Une ouverture qui crispe les puristes du genre
Pour autant, cette ouverture du métal à un nouveau public n'est pas forcément accueillie avec enthousiasme par tous les fans. Une partie de la communauté voit d’un mauvais œil cette exposition accrue, perçue comme une dilution de l’esprit contre-culturel du genre.
"C'est un peu le paradoxe", reconnaît Pascal Gueugue. "On a envie d’être exposé pour montrer que la culture métal existe et mettre en avant ses valeurs, mais en même temps, il y a cette tendance naturelle du métal à rester dans l’ombre parce que ça reste une contre-culture".
"C'est toujours désagréable de se faire piquer son jouet", assure quant à lui Rod Glacial. "Mais il est aussi nécessaire de renouveler le public d’un genre qui existe depuis près de 50 ans maintenant, pour éviter qu’il fonctionne en vase clos et ne finisse par s’éteindre".
Dernier exemple en date qui a relancé le débat: le Hellfest. Lors de sa dernière édition, le festival a essuyé de nombreuses critiques après avoir annoncé le groupe Muse en tête d’affiche, un choix jugé trop "mainstream" par une partie des puristes.
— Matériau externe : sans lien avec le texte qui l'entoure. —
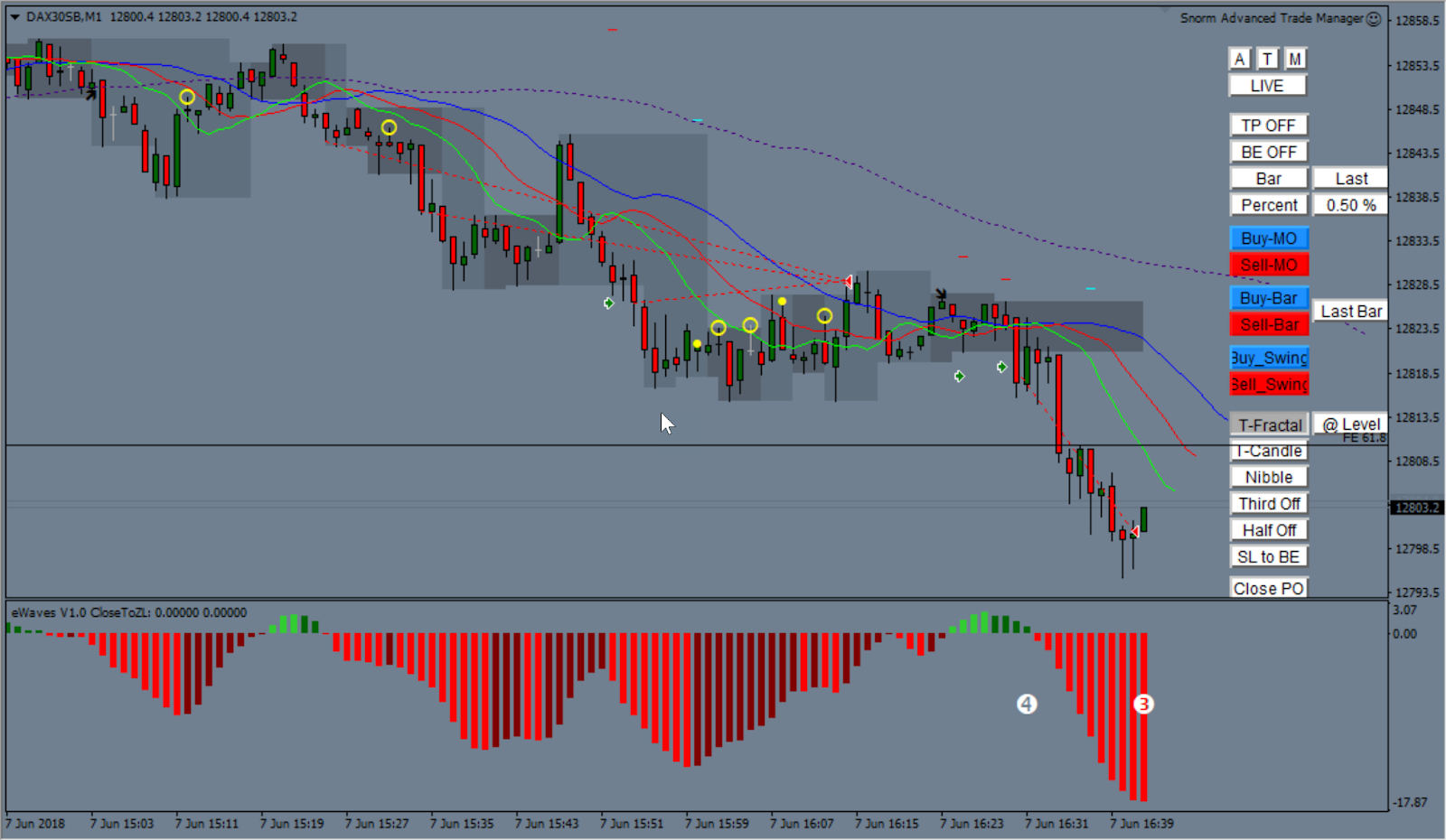Toggle the TP OFF button
Viewport: 1446px width, 840px height.
[x=1268, y=125]
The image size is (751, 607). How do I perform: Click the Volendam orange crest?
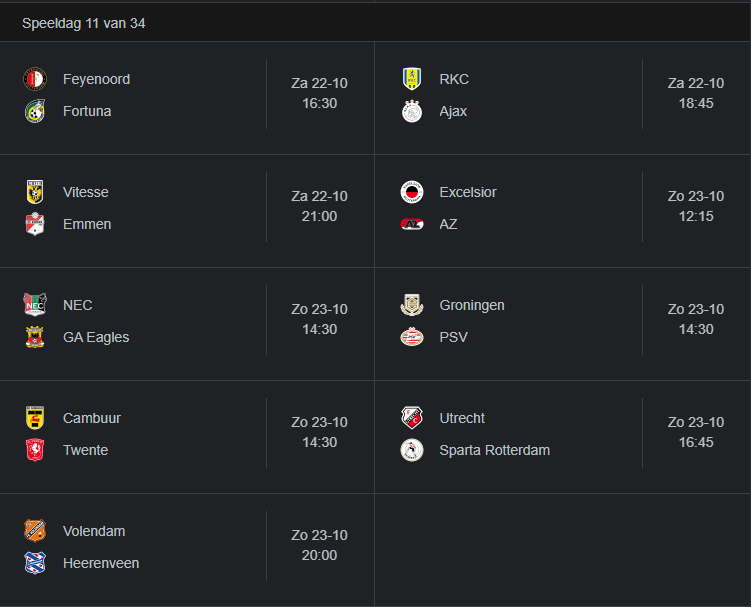point(35,531)
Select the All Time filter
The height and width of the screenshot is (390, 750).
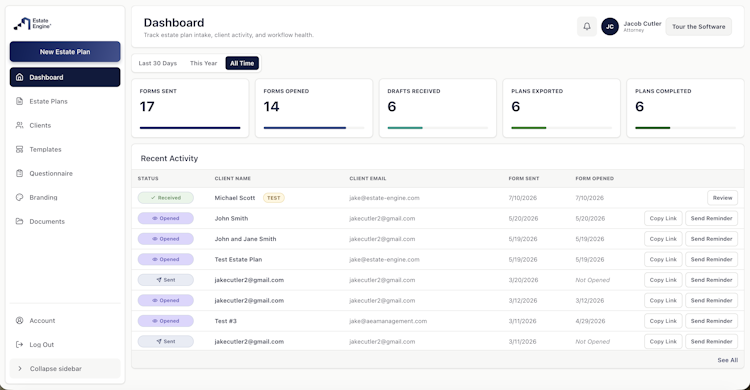[x=242, y=63]
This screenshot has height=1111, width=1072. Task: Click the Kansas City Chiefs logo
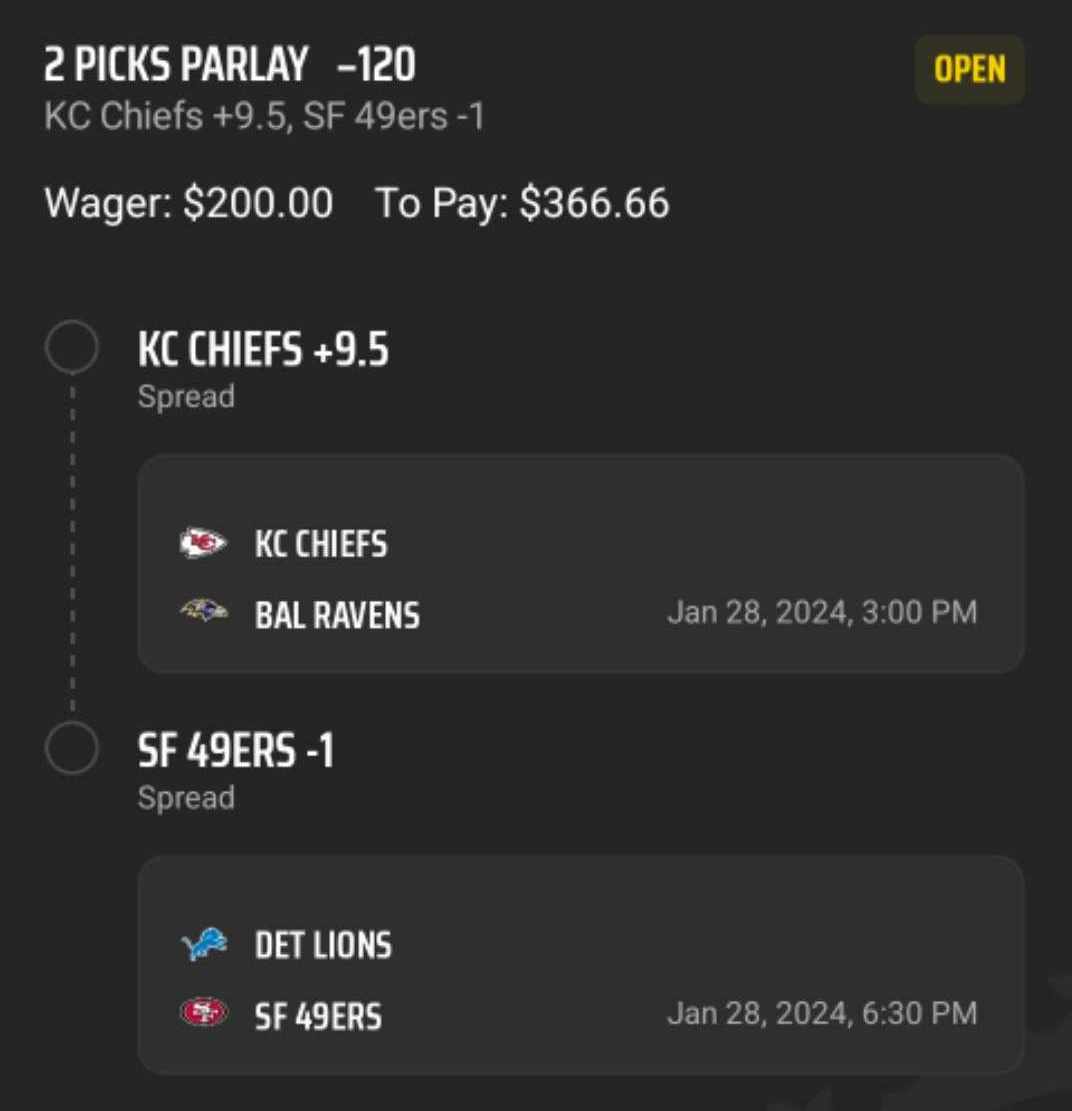click(203, 544)
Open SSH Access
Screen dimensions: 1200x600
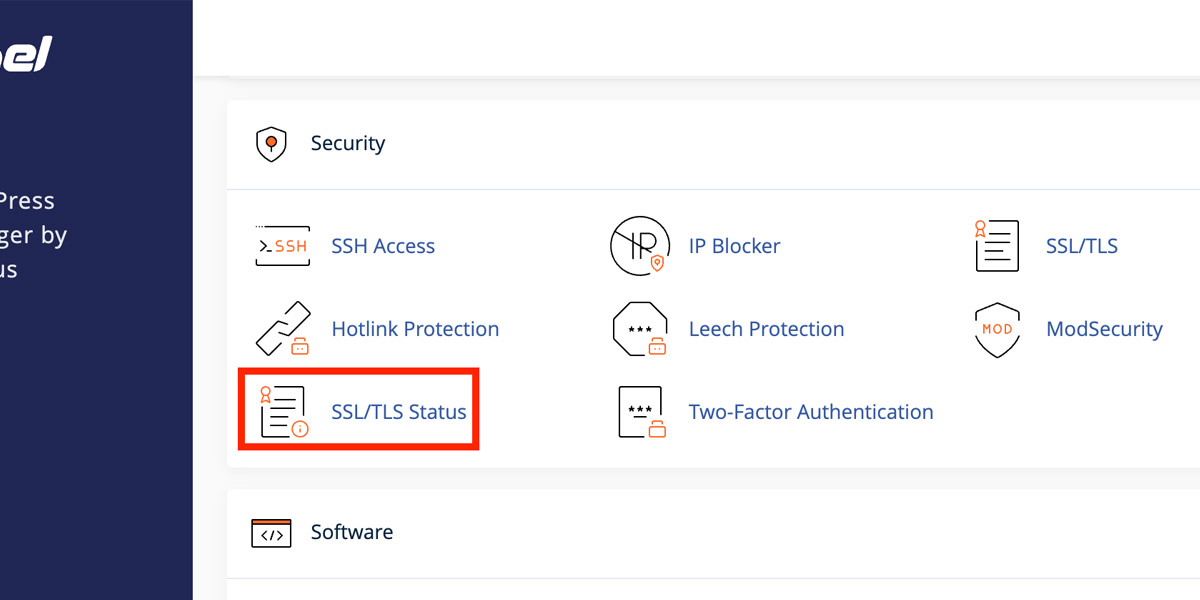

"Le dernier album de Muse est nettement plus métal que beaucoup de groupes qui se placent dans cette catégorie donc j’ai trouvé ça un peu hypocrite", indique Rod Glacial. "Surtout vis-à-vis du Hellfest qui a littéralement fait jouer tous les groupes de la planète metal depuis sa création en 2006, il est important aussi qu'un festival de cette ampleur se réinvente".
"Certains extrémistes du métal pensent que ce n'est pas bien de s'exposer trop, que le genre doit rester dans l'ombre, doit parler de choses obscures et je les respecte, ça fait partie du côté contre-culture", concède de son côté Pascal Gueugue.
"Mais, pour moi, ce ne sont pas les Foudres ou l'ouverture au grand public qui vont amener les gens à écouter des artistes très extrêmes et obscurs. Je pense que, malgré tout, la majorité des fans se réjouit de cet engouement. Ça coupe un peu la scène métal en un tiers, deux tiers", précise-t-il.
"On n’est pas là pour révolutionner la scène métal"
D'après le président de la Fédération des musiques métalliques, ce débat qui crispe les fans est "très français". "En Allemagne ou aux États-Unis, il y a des groupes de métal dans les charts, ça ne choque personne. Nergal, le chanteur de Behemoth, a même été juré de The Voice en Pologne, alors que ce n'est pas le groupe le plus accessible du monde. Mais ça ne brusque pas les gens parce que le rock et le métal sont ancrés dans la culture du pays, ce qui n'est pas le cas en France"
Avec Les Foudres, cette tension entre l’envie de reconnaissance du genre et d'indépendance ressurgit donc pleinement. "On n’est pas là pour révolutionner la scène métal", rassure toutefois Pascal Gueugue, qui a lui aussi reçu des critiques lors de l'annonce de la création de la cérémonie.
"On est là pour aider les groupes à être mieux pris au sérieux, à pouvoir se développer et pour permettre à tout l’écosystème métal de profiter de cette visibilité pour continuer à faire des choses", ajoute-t-il. "La scène métal, elle est là, elle est solide. On va juste, par le biais des Foudres, lui donner un peu plus de visibilité".